España se convirtió en el primer país europeo en aprobar una ley de inteligencia artificial de alcance completo, marcando un precedente que varios gobiernos latinoamericanos observan con interés. La normativa establece prohibiciones explícitas, obligaciones de transparencia y un régimen sancionador que puede superar los 35 millones de euros para las empresas que incumplan sus disposiciones.

La disposición más debatida del texto prohíbe la creación y distribución de deepfakes sexuales sin el consentimiento de la persona afectada.

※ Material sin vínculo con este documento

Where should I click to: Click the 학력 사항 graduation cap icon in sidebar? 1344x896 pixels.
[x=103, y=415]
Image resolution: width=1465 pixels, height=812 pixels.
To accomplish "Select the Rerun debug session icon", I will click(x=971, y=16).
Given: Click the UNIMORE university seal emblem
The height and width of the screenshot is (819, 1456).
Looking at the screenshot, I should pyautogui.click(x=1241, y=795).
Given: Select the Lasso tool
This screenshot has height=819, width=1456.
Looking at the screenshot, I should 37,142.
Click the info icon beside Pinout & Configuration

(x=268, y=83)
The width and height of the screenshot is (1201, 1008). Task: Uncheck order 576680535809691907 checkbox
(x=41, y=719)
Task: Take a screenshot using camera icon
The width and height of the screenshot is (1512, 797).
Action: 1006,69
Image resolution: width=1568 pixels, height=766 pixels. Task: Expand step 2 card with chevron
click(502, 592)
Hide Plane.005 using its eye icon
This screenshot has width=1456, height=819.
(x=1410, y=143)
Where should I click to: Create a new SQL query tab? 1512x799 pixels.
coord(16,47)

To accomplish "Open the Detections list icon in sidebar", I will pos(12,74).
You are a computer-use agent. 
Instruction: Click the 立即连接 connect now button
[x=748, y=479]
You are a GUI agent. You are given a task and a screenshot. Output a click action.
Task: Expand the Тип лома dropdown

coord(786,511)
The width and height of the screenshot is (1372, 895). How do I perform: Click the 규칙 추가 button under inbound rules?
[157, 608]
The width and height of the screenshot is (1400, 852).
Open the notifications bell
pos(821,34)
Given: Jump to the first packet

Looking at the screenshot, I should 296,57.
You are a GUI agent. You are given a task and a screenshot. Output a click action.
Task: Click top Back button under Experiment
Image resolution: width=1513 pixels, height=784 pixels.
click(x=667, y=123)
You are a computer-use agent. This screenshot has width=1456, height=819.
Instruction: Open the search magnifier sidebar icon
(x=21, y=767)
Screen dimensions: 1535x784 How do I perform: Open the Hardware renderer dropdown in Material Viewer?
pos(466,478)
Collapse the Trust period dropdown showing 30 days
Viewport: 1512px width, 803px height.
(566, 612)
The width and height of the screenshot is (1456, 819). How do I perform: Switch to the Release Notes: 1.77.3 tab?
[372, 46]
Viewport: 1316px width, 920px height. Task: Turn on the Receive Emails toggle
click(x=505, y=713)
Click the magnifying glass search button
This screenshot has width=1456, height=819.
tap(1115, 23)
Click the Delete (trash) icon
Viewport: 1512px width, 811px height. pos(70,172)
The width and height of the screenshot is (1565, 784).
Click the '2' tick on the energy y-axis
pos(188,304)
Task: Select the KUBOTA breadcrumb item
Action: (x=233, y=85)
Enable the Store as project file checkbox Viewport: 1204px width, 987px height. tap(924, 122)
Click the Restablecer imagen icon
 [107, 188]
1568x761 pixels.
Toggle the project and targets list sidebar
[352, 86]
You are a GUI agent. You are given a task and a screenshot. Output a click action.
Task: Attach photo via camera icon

A diferencia de marcos legales anteriores, la ley española no exige que el contenido sea realista o indistinguible de una imagen real: basta con que haya sido generado por inteligencia artificial para quedar bajo la regulación.

Las plataformas digitales que operen en España deberán etiquetar de forma visible todo contenido generado o modificado por IA. Esta obligación aplica a redes sociales, servicios de mensajería, sitios de noticias y cualquier interfaz que permita publicar imágenes, audio o vídeo. El incumplimiento habilita sanciones que oscilan entre el 2 y el 6 por ciento de la facturación global anual.

Lo que distingue a esta normativa es su enfoque en la protección proactiva. No se limita a castigar los abusos ya producidos, sino que impone obligaciones preventivas: las empresas deben implementar mecanismos de verificación antes de que el contenido llegue a los usuarios.

Para América Latina, donde la regulación de IA aún está en fases iniciales de debate, la ley española funciona como un laboratorio. Organizaciones de la sociedad civil en Colombia, México y Brasil han comenzado a utilizarla como referencia para proponer marcos similares ante sus respectivos congresos.